● INFORMATION GIVEN

((

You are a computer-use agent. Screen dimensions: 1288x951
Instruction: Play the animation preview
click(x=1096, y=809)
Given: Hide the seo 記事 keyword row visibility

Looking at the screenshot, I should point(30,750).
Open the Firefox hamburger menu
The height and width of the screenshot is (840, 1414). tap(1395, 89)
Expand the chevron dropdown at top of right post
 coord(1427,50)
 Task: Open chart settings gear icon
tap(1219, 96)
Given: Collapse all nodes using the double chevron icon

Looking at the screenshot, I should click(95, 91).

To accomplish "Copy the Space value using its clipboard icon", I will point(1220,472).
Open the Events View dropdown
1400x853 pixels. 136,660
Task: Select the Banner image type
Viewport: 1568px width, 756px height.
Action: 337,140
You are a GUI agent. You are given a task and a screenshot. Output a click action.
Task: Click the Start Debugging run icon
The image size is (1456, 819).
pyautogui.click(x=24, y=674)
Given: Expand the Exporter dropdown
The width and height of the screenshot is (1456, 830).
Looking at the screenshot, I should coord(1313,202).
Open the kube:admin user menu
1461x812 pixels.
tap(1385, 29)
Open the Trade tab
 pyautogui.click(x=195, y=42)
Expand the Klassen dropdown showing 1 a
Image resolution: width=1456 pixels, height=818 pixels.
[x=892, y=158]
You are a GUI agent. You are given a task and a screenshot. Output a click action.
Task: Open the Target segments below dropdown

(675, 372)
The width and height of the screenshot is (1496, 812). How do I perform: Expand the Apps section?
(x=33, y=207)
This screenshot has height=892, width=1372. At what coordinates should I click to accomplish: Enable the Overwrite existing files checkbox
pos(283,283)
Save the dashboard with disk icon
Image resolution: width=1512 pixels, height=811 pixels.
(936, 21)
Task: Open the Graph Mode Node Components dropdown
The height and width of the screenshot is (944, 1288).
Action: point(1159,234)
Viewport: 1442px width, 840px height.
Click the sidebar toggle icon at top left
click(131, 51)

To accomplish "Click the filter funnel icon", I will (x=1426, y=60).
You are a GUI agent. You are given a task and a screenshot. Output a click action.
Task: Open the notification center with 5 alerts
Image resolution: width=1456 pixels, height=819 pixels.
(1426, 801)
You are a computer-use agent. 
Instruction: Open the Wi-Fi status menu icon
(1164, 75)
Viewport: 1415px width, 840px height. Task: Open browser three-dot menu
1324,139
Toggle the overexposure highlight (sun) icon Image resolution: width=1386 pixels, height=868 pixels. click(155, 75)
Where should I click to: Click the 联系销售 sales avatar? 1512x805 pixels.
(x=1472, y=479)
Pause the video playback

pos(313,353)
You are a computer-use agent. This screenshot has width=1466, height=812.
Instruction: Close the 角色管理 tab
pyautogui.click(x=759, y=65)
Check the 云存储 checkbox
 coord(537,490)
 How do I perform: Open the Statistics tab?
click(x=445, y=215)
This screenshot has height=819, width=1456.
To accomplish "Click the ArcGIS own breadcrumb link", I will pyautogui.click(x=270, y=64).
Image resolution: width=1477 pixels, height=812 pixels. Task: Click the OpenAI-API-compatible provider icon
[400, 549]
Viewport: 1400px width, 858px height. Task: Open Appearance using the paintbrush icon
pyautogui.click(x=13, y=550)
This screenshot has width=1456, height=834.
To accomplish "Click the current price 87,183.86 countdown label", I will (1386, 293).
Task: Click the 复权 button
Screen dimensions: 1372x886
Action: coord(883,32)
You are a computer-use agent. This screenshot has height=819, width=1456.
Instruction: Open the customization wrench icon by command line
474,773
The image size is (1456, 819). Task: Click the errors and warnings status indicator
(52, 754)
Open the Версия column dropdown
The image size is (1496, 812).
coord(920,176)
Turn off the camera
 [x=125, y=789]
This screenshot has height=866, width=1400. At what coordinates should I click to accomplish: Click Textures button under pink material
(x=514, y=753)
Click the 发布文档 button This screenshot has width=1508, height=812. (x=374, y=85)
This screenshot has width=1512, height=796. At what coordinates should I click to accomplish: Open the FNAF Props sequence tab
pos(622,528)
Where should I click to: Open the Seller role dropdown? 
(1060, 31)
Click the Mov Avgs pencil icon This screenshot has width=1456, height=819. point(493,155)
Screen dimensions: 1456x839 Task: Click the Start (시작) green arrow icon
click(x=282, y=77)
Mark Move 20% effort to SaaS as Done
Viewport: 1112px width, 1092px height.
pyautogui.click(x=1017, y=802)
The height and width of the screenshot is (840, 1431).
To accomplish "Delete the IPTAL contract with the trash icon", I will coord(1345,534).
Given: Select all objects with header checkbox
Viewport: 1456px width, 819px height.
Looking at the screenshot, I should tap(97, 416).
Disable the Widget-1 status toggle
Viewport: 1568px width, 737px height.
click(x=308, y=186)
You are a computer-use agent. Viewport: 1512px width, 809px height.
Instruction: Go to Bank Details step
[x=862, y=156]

))

● TASK BRIEF
Output the records again in full. Keep every character as written.

● RESPONSE TO THE TASK
You are a computer-use agent. Screen dimensions: 1288x951
Instruction: Play the animation preview
click(x=1096, y=809)
Given: Hide the seo 記事 keyword row visibility

Looking at the screenshot, I should point(30,750).
Open the Firefox hamburger menu
The height and width of the screenshot is (840, 1414). tap(1395, 89)
Expand the chevron dropdown at top of right post
 coord(1427,50)
 Task: Open chart settings gear icon
tap(1219, 96)
Given: Collapse all nodes using the double chevron icon

Looking at the screenshot, I should click(95, 91).

To accomplish "Copy the Space value using its clipboard icon", I will point(1220,472).
Open the Events View dropdown
1400x853 pixels. 136,660
Task: Select the Banner image type
Viewport: 1568px width, 756px height.
Action: 337,140
You are a GUI agent. You are given a task and a screenshot. Output a click action.
Task: Click the Start Debugging run icon
The image size is (1456, 819).
pyautogui.click(x=24, y=674)
Given: Expand the Exporter dropdown
The width and height of the screenshot is (1456, 830).
Looking at the screenshot, I should coord(1313,202).
Open the kube:admin user menu
1461x812 pixels.
tap(1385, 29)
Open the Trade tab
 pyautogui.click(x=195, y=42)
Expand the Klassen dropdown showing 1 a
Image resolution: width=1456 pixels, height=818 pixels.
[x=892, y=158]
You are a GUI agent. You are given a task and a screenshot. Output a click action.
Task: Open the Target segments below dropdown

(675, 372)
The width and height of the screenshot is (1496, 812). How do I perform: Expand the Apps section?
(x=33, y=207)
This screenshot has height=892, width=1372. At what coordinates should I click to accomplish: Enable the Overwrite existing files checkbox
pos(283,283)
Save the dashboard with disk icon
Image resolution: width=1512 pixels, height=811 pixels.
(936, 21)
Task: Open the Graph Mode Node Components dropdown
The height and width of the screenshot is (944, 1288).
Action: point(1159,234)
Viewport: 1442px width, 840px height.
Click the sidebar toggle icon at top left
click(131, 51)

To accomplish "Click the filter funnel icon", I will (x=1426, y=60).
You are a GUI agent. You are given a task and a screenshot. Output a click action.
Task: Open the notification center with 5 alerts
Image resolution: width=1456 pixels, height=819 pixels.
(1426, 801)
You are a computer-use agent. 
Instruction: Open the Wi-Fi status menu icon
(1164, 75)
Viewport: 1415px width, 840px height. Task: Open browser three-dot menu
1324,139
Toggle the overexposure highlight (sun) icon Image resolution: width=1386 pixels, height=868 pixels. click(155, 75)
Where should I click to: Click the 联系销售 sales avatar? 1512x805 pixels.
(x=1472, y=479)
Pause the video playback

pos(313,353)
You are a computer-use agent. This screenshot has width=1466, height=812.
Instruction: Close the 角色管理 tab
pyautogui.click(x=759, y=65)
Check the 云存储 checkbox
 coord(537,490)
 How do I perform: Open the Statistics tab?
click(x=445, y=215)
This screenshot has height=819, width=1456.
To accomplish "Click the ArcGIS own breadcrumb link", I will pyautogui.click(x=270, y=64).
Image resolution: width=1477 pixels, height=812 pixels. Task: Click the OpenAI-API-compatible provider icon
[400, 549]
Viewport: 1400px width, 858px height. Task: Open Appearance using the paintbrush icon
pyautogui.click(x=13, y=550)
This screenshot has width=1456, height=834.
To accomplish "Click the current price 87,183.86 countdown label", I will (1386, 293).
Task: Click the 复权 button
Screen dimensions: 1372x886
Action: coord(883,32)
You are a computer-use agent. This screenshot has height=819, width=1456.
Instruction: Open the customization wrench icon by command line
474,773
The image size is (1456, 819). Task: Click the errors and warnings status indicator
(52, 754)
Open the Версия column dropdown
The image size is (1496, 812).
coord(920,176)
Turn off the camera
 [x=125, y=789]
This screenshot has height=866, width=1400. At what coordinates should I click to accomplish: Click Textures button under pink material
(x=514, y=753)
Click the 发布文档 button This screenshot has width=1508, height=812. (x=374, y=85)
This screenshot has width=1512, height=796. At what coordinates should I click to accomplish: Open the FNAF Props sequence tab
pos(622,528)
Where should I click to: Open the Seller role dropdown? 
(1060, 31)
Click the Mov Avgs pencil icon This screenshot has width=1456, height=819. point(493,155)
Screen dimensions: 1456x839 Task: Click the Start (시작) green arrow icon
click(x=282, y=77)
Mark Move 20% effort to SaaS as Done
Viewport: 1112px width, 1092px height.
pyautogui.click(x=1017, y=802)
The height and width of the screenshot is (840, 1431).
To accomplish "Delete the IPTAL contract with the trash icon", I will coord(1345,534).
Given: Select all objects with header checkbox
Viewport: 1456px width, 819px height.
Looking at the screenshot, I should tap(97, 416).
Disable the Widget-1 status toggle
Viewport: 1568px width, 737px height.
click(x=308, y=186)
You are a computer-use agent. Viewport: 1512px width, 809px height.
Instruction: Go to Bank Details step
[x=862, y=156]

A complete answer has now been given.